Liebschner[19] et al. reported that the recovery of vertebral body strength was closely related to the distribution of bone cement. The strength and stiffness of the vertebral body after bone cement strengthening are significantly higher than the adjacent vertebrae, and the inhomogeneous distribution of bone cement makes the strength and stiffness of the vertebral body asymmetrical in all areas, and all of these factors tend to increase the risk of fracture of the adjacent vertebral body after PVP[24, 38, 39]. Therefore, numerous studies have confirmed that homogeneous distribution of bone cement within cancellous bone can reduce stress concentration and thus reduce the risk of fracture in adjacent vertebrae[29, 40]. The spongy group has a spongy and homogeneous distribution of bone cement, which can fill the cancellous bone better and reduce the concentrated stress between adjacent vertebrae. Our results confirmed that the incidence of adjacent vertebral fractures was significantly lower in the blocky group than spongy. Therefore, achieving good distribution of bone cement within cancellous bone is crucial in reducing the risk of adjacent vertebral fractures.

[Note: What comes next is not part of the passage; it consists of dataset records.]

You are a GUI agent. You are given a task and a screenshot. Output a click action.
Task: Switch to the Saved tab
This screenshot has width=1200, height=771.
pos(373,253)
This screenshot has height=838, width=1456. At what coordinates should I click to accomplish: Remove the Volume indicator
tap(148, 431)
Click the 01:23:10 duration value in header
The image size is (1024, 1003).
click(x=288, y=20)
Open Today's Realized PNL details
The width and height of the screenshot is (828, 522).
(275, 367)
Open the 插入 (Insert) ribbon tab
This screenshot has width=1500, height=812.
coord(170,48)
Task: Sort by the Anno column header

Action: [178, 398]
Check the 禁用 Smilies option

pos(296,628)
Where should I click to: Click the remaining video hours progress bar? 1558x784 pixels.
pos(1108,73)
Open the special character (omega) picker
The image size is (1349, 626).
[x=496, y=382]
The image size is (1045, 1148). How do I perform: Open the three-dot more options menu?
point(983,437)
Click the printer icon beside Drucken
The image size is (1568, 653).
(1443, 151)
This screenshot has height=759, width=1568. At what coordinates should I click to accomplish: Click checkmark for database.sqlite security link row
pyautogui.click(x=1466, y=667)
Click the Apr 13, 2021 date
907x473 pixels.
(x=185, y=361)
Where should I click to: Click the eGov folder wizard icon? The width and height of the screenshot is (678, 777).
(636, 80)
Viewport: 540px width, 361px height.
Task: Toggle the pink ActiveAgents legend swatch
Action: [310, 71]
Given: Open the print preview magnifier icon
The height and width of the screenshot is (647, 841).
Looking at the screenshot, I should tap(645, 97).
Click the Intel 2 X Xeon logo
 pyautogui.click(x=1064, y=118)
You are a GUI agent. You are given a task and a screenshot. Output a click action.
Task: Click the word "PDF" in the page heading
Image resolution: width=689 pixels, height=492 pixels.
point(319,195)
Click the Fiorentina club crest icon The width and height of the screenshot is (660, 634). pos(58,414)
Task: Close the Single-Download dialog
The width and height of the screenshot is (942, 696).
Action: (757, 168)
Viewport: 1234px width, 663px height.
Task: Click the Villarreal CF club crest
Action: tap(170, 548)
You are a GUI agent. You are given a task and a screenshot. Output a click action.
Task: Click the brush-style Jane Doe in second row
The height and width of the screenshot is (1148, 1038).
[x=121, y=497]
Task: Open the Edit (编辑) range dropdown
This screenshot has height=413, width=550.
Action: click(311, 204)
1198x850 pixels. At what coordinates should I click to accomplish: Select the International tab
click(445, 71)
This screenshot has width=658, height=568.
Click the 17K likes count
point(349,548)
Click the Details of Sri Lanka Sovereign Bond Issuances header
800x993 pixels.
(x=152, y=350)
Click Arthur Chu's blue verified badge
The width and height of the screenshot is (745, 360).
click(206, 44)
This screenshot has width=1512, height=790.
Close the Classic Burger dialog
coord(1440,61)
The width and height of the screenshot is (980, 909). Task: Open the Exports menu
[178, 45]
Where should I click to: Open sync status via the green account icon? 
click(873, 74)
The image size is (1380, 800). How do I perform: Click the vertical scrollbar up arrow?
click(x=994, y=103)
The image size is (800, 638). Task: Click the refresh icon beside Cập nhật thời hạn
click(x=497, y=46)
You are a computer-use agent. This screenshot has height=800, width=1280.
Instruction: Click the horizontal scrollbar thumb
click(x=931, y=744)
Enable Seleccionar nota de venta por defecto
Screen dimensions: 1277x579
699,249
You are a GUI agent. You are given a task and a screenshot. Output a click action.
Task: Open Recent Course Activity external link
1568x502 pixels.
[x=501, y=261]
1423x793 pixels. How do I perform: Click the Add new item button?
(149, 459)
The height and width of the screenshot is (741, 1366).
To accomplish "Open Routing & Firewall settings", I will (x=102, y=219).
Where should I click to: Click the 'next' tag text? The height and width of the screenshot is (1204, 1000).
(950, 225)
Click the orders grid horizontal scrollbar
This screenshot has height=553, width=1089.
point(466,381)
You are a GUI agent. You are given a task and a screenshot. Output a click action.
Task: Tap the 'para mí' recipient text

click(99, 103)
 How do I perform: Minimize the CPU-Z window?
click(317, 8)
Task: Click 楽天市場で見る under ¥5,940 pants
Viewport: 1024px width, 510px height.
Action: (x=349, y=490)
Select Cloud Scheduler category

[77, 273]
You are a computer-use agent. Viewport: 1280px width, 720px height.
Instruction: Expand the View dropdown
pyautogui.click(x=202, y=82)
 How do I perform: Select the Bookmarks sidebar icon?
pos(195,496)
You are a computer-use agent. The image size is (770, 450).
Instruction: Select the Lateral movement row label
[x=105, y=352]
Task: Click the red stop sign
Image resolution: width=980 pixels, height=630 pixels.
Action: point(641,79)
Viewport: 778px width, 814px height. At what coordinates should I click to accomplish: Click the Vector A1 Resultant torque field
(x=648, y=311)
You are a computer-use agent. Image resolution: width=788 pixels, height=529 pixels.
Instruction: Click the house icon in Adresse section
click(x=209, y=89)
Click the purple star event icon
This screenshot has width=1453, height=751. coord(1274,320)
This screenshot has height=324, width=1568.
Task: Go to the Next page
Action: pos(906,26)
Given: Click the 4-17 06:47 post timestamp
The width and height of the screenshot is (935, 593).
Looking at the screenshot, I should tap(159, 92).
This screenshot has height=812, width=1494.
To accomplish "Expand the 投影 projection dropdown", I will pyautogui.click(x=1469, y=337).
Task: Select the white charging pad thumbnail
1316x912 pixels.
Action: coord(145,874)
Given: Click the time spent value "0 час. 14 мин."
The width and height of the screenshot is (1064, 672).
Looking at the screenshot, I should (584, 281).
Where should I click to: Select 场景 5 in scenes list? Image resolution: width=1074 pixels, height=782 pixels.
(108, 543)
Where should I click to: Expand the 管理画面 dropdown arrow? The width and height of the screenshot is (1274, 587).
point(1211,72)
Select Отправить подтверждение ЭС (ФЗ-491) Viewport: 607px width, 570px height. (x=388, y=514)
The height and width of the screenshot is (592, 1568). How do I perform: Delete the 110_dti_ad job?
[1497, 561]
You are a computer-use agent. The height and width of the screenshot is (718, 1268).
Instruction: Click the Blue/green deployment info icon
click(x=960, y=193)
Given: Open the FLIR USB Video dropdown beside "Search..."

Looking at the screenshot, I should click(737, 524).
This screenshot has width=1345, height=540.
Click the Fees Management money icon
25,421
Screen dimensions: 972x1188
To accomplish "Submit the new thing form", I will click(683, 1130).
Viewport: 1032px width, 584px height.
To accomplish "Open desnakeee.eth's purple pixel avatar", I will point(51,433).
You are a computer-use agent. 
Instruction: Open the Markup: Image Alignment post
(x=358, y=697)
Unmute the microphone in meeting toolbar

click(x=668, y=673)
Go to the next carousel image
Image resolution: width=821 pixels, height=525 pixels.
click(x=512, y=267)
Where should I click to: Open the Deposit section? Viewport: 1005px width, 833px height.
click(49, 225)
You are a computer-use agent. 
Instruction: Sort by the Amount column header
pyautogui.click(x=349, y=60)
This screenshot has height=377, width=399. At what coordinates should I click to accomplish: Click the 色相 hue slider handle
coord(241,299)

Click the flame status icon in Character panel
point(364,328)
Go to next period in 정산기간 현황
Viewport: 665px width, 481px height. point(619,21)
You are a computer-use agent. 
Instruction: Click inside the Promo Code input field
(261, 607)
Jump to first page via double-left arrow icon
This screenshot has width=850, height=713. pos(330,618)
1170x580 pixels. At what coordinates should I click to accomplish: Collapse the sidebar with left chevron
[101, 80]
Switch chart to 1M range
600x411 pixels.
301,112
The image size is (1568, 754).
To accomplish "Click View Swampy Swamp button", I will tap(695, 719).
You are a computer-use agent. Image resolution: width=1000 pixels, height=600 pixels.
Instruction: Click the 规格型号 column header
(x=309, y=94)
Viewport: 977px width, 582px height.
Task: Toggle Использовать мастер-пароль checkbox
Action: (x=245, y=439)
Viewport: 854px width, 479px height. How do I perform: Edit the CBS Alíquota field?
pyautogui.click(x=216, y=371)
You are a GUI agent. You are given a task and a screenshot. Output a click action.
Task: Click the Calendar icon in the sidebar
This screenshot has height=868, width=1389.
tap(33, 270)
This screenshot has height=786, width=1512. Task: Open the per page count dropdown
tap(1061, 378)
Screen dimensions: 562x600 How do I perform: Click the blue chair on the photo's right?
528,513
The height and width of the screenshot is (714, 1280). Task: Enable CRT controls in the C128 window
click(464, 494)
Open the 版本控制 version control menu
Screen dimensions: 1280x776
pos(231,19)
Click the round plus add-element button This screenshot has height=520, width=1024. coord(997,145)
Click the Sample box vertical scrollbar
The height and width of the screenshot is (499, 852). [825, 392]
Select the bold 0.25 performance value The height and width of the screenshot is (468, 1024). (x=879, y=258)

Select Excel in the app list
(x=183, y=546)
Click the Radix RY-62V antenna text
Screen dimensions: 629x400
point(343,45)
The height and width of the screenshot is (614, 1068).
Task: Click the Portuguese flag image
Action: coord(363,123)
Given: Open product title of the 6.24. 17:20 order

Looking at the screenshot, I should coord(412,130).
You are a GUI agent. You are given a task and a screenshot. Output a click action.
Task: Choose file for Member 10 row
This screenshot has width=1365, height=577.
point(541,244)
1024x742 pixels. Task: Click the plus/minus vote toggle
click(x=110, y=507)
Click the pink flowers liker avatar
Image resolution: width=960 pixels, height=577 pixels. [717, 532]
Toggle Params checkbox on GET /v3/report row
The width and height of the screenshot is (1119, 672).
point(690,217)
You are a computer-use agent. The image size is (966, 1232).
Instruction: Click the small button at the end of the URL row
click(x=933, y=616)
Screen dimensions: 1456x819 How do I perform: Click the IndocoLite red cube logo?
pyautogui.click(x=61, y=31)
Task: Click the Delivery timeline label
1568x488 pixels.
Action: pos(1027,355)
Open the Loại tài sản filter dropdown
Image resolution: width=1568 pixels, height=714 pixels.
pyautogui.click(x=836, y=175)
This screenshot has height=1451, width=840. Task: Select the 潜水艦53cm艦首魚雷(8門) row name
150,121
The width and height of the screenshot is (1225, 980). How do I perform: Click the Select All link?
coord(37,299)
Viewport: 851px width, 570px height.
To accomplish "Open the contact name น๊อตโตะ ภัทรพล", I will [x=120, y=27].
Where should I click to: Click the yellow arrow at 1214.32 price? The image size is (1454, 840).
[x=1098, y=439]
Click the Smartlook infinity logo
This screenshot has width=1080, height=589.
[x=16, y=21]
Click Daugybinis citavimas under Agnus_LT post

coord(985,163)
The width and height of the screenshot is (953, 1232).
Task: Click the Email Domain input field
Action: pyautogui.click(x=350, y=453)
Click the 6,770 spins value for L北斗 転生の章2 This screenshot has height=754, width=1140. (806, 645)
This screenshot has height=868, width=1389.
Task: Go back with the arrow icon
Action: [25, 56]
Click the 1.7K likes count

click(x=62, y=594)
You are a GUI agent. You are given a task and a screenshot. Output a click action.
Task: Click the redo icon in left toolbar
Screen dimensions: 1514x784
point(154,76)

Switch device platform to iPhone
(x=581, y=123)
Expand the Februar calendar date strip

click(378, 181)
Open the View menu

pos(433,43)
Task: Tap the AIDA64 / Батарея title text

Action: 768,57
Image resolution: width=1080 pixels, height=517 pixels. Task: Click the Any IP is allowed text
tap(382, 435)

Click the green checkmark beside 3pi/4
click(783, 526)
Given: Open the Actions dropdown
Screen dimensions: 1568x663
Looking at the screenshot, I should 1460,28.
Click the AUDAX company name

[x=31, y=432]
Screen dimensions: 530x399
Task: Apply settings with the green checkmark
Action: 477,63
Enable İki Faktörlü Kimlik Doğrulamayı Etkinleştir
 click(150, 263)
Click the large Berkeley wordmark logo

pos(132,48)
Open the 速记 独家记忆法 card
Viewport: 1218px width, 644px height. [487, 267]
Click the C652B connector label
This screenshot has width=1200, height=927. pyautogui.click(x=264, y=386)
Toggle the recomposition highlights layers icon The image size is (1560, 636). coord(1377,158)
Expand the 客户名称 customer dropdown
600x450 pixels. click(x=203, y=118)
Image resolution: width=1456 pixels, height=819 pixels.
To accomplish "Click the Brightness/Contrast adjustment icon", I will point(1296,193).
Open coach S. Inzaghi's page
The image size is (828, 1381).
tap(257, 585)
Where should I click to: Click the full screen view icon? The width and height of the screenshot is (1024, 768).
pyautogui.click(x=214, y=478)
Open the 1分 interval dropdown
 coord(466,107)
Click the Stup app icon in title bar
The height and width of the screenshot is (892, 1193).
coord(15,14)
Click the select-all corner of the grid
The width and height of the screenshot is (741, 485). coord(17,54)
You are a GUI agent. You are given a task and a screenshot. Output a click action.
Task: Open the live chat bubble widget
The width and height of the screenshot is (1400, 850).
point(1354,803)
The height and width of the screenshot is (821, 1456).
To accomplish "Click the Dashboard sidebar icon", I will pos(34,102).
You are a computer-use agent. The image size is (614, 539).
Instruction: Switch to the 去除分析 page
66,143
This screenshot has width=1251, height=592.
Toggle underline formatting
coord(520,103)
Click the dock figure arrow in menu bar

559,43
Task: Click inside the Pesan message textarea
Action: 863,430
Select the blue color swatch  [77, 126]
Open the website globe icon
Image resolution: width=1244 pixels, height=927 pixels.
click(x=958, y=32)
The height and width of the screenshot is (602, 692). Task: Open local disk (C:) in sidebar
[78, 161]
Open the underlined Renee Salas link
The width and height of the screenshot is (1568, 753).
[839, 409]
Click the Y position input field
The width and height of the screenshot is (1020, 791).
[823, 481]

There is an association between the distribution of bone cement and cement leakage[29]. The overall bone cement leakage rate in our findings was consistent with the results reported in previous studies[41], and most patients were clinically asymptomatic. The rate of bone cement leakage was lower in the blocky group than spongy, but the difference was not statistically significant. This may be due to the diffuse distribution of the spongy cement, which is more widely distributed than the blocky group and more likely to leak through the broken bone cortex or endplate to the intervertebral disc or paravertebral area[40]. Therefore, the surgeon should carefully analyze the imaging data preoperatively and should suspend the procedure in case of intraoperative cement leakage.
Limitations: This study currently has some limitations. First, our study is a retrospective study with a relatively small sample size, which may result in some bias. Second, the grouping method in our study differs from previous studies, in which it may lead to subjective bias in the results. Therefore, multicenter, prospective studies with larger samples are needed to further elucidate the relationship between intravertebral bone cement distribution and clinical outcomes of PVP.